Question
Hi, If someone could help me with this question i would appreciate it. I am having trouble getting started, some of the terms are confusing
Hi,
If someone could help me with this question i would appreciate it. I am having trouble getting started, some of the terms are confusing me. Any help would be lovely, thanks!
A start-up company called "Thunderbird" is negotiating its Series A term sheet with a venture capital firm called "Gold Capital". Gold Capital is willing to invest $1 million for 20% of shares of Thunderbird.
Two years prior to the Series A round, the company raised an unpriced seed round.

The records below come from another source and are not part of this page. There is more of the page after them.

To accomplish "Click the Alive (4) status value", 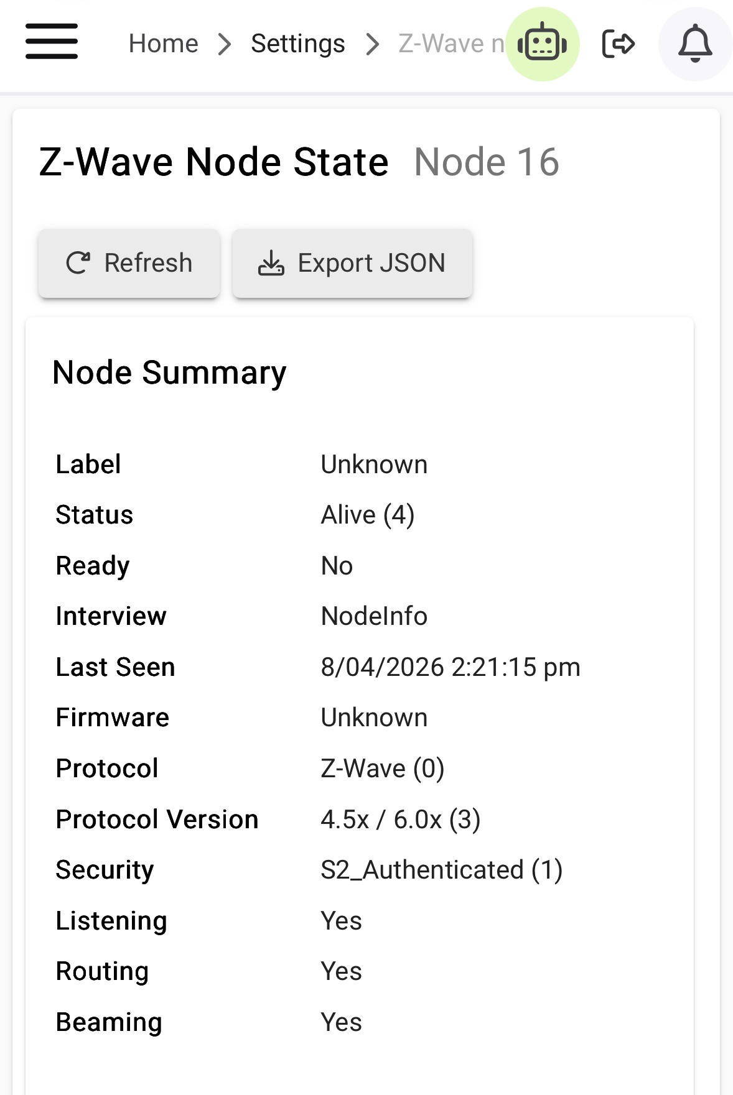I will (368, 515).
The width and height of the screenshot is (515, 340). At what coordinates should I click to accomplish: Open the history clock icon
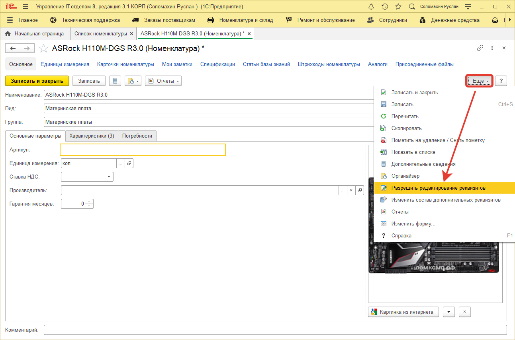(x=385, y=7)

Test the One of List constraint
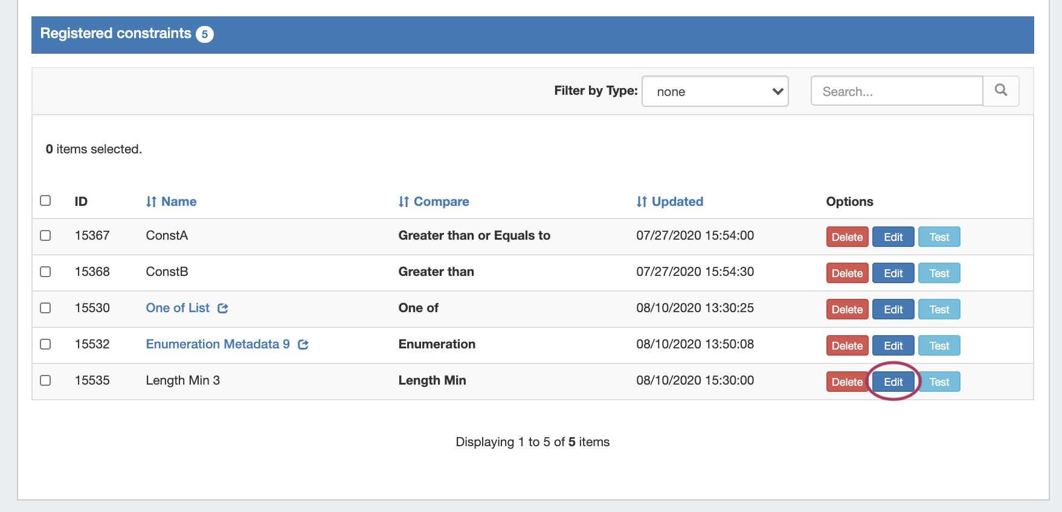coord(939,309)
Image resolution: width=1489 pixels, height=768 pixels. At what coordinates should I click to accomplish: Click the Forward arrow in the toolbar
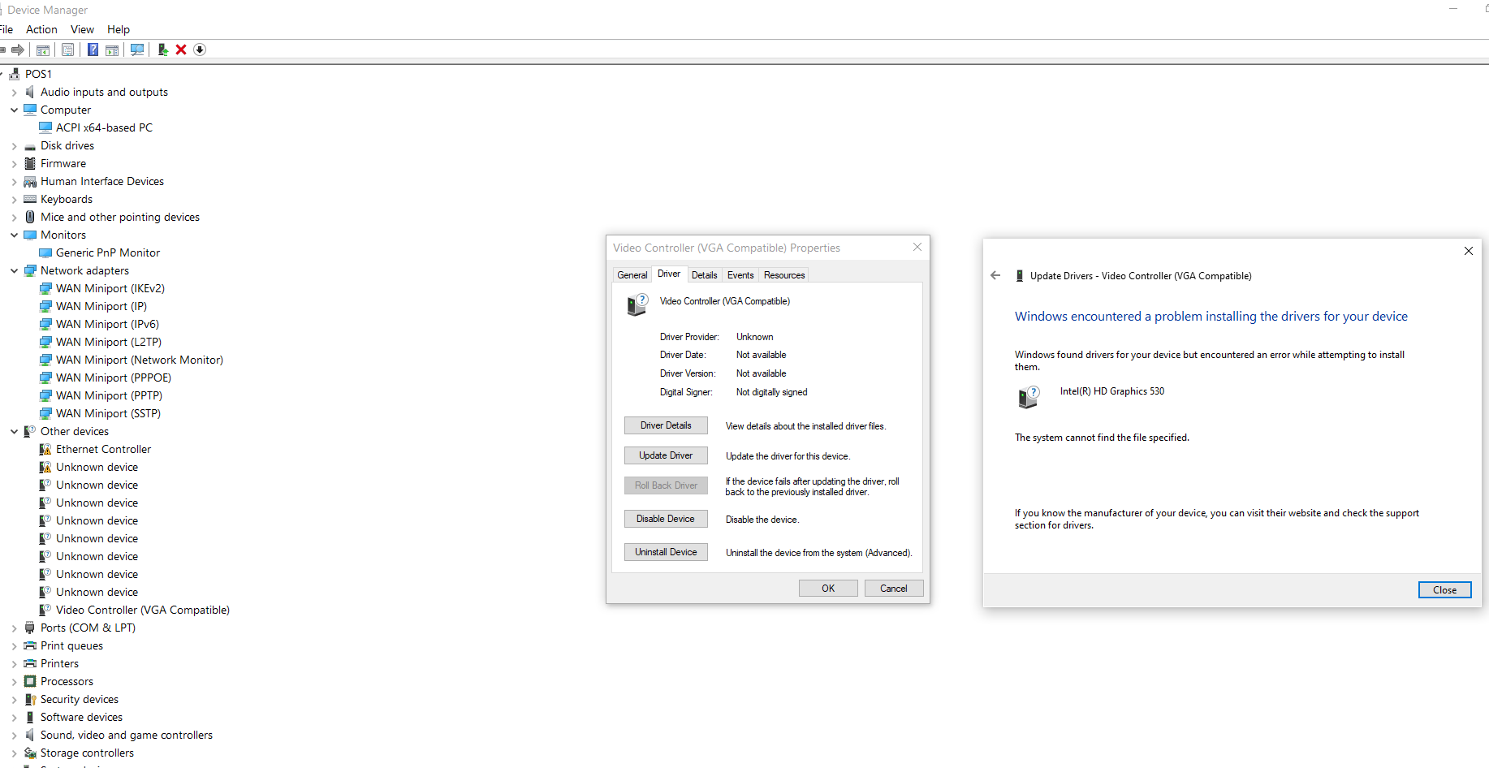pyautogui.click(x=18, y=50)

It signed a convertible note with a venture capital firm called "First Capital". The principle amount of note is $100,000 with a 5% non-cumulative interest rate.
The conversion price for the convertible note will be lower of the price calculated as
i) (Option 1) the cash price paid per share for equity securities by the investors in the qualified financing round multiplied by 0.8, and
ii) (Option 2) the quotient resulting from dividing $4,000,000 by the number of outstanding shares of common stock of the company immediately prior to the qualified financing round.
Prior to the seed round financing, founders and management team hold 1 million shares.
1. What will be the conversion price of the convertible note?
2. How many shares will Gold Capital get in the Series A round?
3. Assume that Gold Capital requires 20% shares of Thunderbird and Gold Capital agreed to an investment amount and pre-money valuation that make First Capital indifferent between choosing Option 1 and Option 2. What is the new post-money valuation after the negotiation?
Once again, thank you very much!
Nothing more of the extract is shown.